Below are the records; copy exactly the stretch from the line containing "Thi công thạch cao (67, 550)" through the line containing "Idiomes [button] (15, 36)", both ends included, and nothing else.
---------- Data for review ----------
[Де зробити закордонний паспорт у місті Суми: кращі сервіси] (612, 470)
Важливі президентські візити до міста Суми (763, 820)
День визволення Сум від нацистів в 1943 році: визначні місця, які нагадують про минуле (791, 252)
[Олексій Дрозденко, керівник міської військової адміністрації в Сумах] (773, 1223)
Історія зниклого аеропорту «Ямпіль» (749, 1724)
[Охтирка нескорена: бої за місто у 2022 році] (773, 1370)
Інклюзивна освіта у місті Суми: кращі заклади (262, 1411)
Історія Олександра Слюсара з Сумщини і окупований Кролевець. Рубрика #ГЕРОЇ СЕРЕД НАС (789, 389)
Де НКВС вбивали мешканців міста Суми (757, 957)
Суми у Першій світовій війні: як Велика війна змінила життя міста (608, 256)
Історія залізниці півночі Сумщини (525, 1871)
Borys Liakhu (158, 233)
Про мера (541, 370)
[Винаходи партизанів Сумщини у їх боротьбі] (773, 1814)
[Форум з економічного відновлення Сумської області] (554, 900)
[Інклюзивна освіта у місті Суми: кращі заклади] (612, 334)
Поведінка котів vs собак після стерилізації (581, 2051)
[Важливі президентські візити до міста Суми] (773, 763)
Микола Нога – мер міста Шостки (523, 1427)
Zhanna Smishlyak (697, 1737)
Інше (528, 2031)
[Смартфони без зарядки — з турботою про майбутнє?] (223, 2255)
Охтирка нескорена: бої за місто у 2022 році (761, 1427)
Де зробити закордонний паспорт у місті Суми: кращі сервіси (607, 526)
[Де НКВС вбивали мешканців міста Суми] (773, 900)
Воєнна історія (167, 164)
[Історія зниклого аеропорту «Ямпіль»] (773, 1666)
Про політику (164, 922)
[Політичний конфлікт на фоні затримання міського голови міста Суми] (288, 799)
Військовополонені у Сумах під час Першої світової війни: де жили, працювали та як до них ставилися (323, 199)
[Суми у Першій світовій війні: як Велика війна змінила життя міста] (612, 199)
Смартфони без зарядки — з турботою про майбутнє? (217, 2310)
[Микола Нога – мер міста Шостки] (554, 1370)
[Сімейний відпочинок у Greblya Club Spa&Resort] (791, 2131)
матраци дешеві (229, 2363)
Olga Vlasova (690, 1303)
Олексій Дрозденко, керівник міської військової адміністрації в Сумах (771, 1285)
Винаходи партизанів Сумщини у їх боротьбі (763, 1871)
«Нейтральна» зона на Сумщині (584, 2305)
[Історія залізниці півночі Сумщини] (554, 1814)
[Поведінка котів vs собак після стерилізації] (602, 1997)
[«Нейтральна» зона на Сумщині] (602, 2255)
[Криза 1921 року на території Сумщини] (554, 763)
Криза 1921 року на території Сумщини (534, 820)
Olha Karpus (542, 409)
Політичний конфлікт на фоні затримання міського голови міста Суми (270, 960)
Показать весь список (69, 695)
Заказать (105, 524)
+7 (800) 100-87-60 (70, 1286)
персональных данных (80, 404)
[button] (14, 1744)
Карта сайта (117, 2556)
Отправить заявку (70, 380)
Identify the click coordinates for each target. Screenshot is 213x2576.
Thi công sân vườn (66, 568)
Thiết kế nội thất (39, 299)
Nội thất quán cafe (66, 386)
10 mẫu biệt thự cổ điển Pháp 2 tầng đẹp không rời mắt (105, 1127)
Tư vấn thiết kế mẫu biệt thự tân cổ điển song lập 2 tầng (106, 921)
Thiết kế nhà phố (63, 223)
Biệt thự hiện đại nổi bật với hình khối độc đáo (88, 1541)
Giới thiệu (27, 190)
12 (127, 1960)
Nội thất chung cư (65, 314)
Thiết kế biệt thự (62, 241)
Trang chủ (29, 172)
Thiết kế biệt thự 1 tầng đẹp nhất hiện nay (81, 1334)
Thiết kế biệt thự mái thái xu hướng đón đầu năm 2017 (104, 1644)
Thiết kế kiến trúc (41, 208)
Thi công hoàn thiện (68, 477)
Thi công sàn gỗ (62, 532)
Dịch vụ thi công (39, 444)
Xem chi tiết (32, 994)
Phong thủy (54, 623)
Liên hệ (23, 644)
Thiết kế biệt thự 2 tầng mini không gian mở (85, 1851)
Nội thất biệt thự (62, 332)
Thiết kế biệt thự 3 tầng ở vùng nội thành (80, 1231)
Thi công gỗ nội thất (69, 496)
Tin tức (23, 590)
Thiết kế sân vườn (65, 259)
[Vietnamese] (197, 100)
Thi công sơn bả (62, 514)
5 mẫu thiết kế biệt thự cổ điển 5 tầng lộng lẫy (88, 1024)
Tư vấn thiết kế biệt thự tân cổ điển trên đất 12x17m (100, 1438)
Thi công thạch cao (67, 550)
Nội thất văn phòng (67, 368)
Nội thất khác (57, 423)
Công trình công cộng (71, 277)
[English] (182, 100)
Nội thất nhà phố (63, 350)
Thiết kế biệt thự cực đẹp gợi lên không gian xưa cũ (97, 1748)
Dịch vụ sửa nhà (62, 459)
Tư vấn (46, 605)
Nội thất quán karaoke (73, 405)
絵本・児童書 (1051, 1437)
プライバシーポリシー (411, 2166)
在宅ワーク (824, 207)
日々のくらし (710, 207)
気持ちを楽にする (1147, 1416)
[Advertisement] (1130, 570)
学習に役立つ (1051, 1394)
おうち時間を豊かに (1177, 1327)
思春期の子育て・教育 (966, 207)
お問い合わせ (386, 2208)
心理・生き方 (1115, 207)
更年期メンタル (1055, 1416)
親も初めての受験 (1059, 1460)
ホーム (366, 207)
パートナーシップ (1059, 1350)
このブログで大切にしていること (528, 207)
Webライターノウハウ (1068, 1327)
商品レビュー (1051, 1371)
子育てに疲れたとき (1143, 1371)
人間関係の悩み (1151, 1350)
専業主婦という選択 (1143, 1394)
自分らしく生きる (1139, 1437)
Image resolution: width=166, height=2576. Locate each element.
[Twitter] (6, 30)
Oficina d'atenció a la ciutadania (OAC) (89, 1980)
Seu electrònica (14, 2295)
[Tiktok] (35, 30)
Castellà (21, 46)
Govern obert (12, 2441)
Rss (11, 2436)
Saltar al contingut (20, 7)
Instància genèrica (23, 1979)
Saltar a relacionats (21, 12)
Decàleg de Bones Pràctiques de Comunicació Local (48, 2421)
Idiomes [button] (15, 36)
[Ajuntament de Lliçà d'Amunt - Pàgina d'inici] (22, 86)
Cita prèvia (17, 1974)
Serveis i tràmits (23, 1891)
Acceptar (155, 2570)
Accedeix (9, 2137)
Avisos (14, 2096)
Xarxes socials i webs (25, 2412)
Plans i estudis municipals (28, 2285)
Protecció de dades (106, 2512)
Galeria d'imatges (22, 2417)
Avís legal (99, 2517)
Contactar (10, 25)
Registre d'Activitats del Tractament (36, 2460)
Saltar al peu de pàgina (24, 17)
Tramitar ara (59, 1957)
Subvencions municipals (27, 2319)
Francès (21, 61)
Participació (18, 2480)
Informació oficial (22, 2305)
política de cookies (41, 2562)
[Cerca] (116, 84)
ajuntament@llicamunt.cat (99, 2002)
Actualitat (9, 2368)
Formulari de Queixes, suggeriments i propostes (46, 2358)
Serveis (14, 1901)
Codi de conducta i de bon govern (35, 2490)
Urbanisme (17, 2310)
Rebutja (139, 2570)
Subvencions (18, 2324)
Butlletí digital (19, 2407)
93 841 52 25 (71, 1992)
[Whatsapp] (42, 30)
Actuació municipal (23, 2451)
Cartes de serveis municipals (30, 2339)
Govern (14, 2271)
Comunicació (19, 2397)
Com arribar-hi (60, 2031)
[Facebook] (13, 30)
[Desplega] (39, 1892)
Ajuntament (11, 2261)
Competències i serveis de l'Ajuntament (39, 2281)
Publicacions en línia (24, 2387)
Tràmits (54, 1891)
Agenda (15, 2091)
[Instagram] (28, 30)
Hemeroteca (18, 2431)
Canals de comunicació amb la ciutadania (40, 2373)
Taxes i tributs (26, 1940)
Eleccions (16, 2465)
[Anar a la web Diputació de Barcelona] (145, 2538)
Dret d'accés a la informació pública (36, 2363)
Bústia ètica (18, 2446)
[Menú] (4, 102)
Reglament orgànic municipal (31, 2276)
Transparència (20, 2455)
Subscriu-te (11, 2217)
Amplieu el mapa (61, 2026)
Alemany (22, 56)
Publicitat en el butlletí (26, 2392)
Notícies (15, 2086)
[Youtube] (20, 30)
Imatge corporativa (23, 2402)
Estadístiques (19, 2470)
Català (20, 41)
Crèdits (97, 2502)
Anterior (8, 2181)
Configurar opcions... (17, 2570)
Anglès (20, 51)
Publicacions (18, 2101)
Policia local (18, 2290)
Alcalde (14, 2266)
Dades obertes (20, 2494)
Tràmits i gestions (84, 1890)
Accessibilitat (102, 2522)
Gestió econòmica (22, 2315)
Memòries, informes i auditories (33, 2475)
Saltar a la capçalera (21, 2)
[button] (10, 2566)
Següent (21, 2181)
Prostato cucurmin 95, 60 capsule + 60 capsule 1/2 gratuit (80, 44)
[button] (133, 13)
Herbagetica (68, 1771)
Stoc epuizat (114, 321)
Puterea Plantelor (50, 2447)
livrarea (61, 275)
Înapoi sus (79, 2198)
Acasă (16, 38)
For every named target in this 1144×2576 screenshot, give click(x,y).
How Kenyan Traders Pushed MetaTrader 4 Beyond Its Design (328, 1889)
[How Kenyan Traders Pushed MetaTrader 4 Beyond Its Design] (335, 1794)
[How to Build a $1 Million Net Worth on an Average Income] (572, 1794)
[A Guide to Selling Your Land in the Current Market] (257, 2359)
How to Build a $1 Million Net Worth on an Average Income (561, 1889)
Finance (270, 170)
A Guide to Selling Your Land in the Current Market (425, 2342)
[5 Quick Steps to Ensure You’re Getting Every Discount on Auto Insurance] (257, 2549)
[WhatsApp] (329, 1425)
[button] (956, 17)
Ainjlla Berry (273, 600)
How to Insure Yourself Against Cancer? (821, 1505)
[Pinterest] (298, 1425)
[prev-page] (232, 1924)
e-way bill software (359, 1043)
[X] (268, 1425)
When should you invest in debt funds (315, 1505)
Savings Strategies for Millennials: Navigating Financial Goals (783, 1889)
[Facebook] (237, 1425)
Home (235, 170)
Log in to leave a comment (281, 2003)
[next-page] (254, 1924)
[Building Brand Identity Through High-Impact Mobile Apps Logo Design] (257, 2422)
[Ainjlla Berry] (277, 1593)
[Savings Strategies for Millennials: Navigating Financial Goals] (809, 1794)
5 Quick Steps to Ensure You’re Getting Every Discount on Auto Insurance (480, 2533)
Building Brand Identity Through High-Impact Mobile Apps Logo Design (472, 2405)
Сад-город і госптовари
----------
Response —
Thi công thạch cao (67, 550)
Nội thất văn phòng (67, 368)
Nội thất khác (57, 423)
Công trình công cộng (71, 277)
[English] (182, 100)
Nội thất nhà phố (63, 350)
Thiết kế biệt thự cực đẹp gợi lên không gian xưa cũ (97, 1748)
Dịch vụ sửa nhà (62, 459)
Tư vấn (46, 605)
Nội thất quán karaoke (73, 405)
絵本・児童書 (1051, 1437)
プライバシーポリシー (411, 2166)
在宅ワーク (824, 207)
日々のくらし (710, 207)
気持ちを楽にする (1147, 1416)
[Advertisement] (1130, 570)
学習に役立つ (1051, 1394)
おうち時間を豊かに (1177, 1327)
思春期の子育て・教育 (966, 207)
お問い合わせ (386, 2208)
心理・生き方 (1115, 207)
更年期メンタル (1055, 1416)
親も初めての受験 (1059, 1460)
ホーム (366, 207)
パートナーシップ (1059, 1350)
このブログで大切にしていること (528, 207)
Webライターノウハウ (1068, 1327)
商品レビュー (1051, 1371)
子育てに疲れたとき (1143, 1371)
人間関係の悩み (1151, 1350)
専業主婦という選択 (1143, 1394)
自分らしく生きる (1139, 1437)
Image resolution: width=166, height=2576. Locate each element.
[Twitter] (6, 30)
Oficina d'atenció a la ciutadania (OAC) (89, 1980)
Seu electrònica (14, 2295)
[Tiktok] (35, 30)
Castellà (21, 46)
Govern obert (12, 2441)
Rss (11, 2436)
Saltar al contingut (20, 7)
Instància genèrica (23, 1979)
Saltar a relacionats (21, 12)
Decàleg de Bones Pràctiques de Comunicació Local (48, 2421)
Idiomes [button] (15, 36)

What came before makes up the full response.